[Task to carry out]
From the line containing "info@vtec-systems.com (64, 2388)" down to the last line of the material below, copy each line exactly and leave out the rest.

[Start of section]

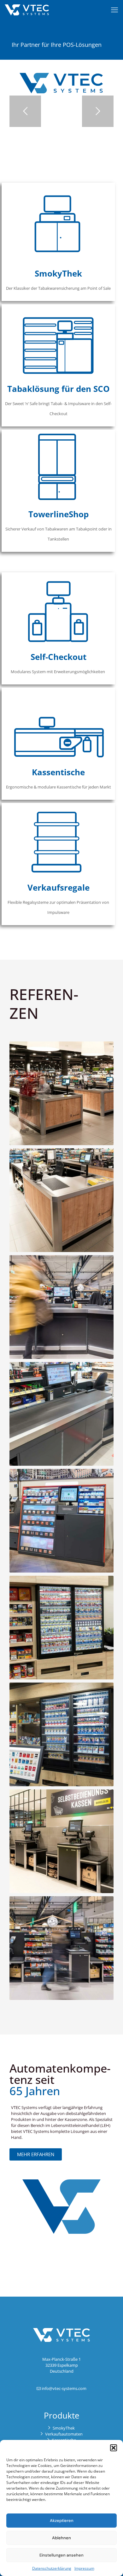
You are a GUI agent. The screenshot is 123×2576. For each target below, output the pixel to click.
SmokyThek (63, 2428)
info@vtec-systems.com (64, 2388)
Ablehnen (61, 2537)
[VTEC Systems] (27, 9)
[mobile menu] (114, 9)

[End of section]

[Answer to this task]
info@vtec-systems.com (64, 2388)
Ablehnen (61, 2537)
[VTEC Systems] (27, 9)
[mobile menu] (114, 9)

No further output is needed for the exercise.